Use exploration policy	Option to use exploration policy during evaluation episodes. When this option is disabled (default) the agent uses its base greedy policy when selecting actions during an evaluation episode. When you enable this option, the agent uses its base exploration policy when selecting actions during an evaluation episode.

For more information on evaluation options, see rlEvaluator.

Specify Hyperparameter Tuning Options

Hyperparameter tuning consists in a series of training experiments, also referred to as trials, designed to select the best combination of hyperparameters. To enable a hyperparameter tuning session, on the Train tab, click on the Tune Hyperparameters button.

To specify hyperparameter tuning options, select Tune Hyperparameters > Hyperparameter tuning options.

Hyperparameter tuning options dialog box

In the Tuning Options dialog box, you can specify these training options:

Option	Description
Enable hyperparameter tuning	Enables hyperparameter tuning. This option gets selected also when you click on the Tune Hyperparameters button..
Tuning algorithm	Tuning algorithm, specified as one of these values: `Bayesian optimization` — Use Bayesian optimization. This option requires Statistics and Machine Learning Toolbox™. Bayesian optimization performs an adaptive search on the hyperparameter space. For more information, see Bayesian Optimization Algorithm (Statistics and Machine Learning Toolbox). `Grid search` — Use grid search. Grid search performs an exhaustive sweep over the hyperparameter space.
Hyperparameter selection	The Hyperparameter selection section allows you to select up to six parameters to be tuned, depending on the agent type. You can tune the learning rates used by the critic and, if available, the actor, mini-batch size, discount factor.
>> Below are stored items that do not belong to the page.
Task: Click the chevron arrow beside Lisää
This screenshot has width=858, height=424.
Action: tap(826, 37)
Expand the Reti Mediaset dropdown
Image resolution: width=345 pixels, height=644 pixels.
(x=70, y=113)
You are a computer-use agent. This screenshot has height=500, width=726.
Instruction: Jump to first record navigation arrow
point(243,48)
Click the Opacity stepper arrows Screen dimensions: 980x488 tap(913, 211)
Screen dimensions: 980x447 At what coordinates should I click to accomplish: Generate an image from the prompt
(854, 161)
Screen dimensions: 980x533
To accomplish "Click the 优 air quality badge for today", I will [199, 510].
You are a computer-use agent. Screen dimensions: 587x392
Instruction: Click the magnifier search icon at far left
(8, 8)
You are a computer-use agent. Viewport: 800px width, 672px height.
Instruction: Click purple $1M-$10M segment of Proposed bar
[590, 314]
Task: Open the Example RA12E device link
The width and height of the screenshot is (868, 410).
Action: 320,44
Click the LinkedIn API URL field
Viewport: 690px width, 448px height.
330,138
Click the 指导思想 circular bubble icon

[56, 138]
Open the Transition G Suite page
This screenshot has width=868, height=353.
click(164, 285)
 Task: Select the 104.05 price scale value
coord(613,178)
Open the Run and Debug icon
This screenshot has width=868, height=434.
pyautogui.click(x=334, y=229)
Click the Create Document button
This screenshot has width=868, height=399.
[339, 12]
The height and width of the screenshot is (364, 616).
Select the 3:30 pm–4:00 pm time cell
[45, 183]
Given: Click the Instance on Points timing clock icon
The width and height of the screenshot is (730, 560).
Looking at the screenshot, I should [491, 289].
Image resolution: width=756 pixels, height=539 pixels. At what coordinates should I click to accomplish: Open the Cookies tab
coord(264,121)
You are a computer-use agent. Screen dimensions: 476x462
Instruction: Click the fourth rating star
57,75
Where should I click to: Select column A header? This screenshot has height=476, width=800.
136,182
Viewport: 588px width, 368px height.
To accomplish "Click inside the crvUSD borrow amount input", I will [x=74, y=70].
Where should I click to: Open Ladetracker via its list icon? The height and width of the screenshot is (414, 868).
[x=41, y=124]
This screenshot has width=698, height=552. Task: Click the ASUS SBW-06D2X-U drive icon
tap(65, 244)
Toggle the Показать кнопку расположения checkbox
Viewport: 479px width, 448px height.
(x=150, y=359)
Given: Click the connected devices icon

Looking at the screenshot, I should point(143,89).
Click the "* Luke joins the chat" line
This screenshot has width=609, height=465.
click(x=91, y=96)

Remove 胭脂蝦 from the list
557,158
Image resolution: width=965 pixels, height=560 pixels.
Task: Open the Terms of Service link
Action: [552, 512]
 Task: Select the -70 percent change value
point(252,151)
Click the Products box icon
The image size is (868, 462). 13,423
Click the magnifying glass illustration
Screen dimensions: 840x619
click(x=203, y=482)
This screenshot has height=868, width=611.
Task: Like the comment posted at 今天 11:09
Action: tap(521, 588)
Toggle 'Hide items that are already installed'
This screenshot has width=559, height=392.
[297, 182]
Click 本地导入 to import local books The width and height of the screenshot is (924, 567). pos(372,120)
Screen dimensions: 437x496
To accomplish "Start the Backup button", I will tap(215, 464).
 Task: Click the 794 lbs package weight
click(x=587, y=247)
You can also tune exploration parameters such as the action noise standard deviation and its decay rate or the epsilon decay rate and its decay rate. You can enable the tuning of a hyperparameter by selecting the corresponding Optimize check box. You can then adjust the hyperparameter search range using the corresponding Min and Max fields. Check Log Scaling to space the grid points logarithmically for the search dimension corresponding to the hyperparameter. For more information about the hyperparameter that you can tune in the app and their default range, see Hyperparameter Selection.
Restore Defaults	Click this button to reset the hyperparameter configuration.
Tuning goal	Tuning goal, specified as one of these values: `Learning performance` — When you specify this option, the score computed for each trial (that is, for each training) is the final average episodic reward for that trial. `Grid search` — Specify this option to perform an exhaustive sweep over all the points in the hyperparameter grid.
Random seed	Initial random seeds used for each hyperparameter tuning training run, specified as a nonnegative integer.
Max trial evaluations	Maximum number of trials (training experiments). When the number of completed trials reaches this value, the software selects the combination of hyperparameters that yields the best score.
Max time (hours)	Maximum time in hours to perform tuning. When the time elapsed from the beginning of the hyperparameter tuning session reaches this value, the software does not perform additional training experiments. The software then selects the combination of hyperparameters that yield the best score.
Save artifacts to disk	Enable or disable saving artifacts, (that is, the tuned agent and training result) to disk.
Save directory	Directory in which the software saves the artifacts.

Hyperparameter Selection

The hyperparameter selection section of the hyperparameter Tuning Options dialog box allows you to tune these hyperparameters.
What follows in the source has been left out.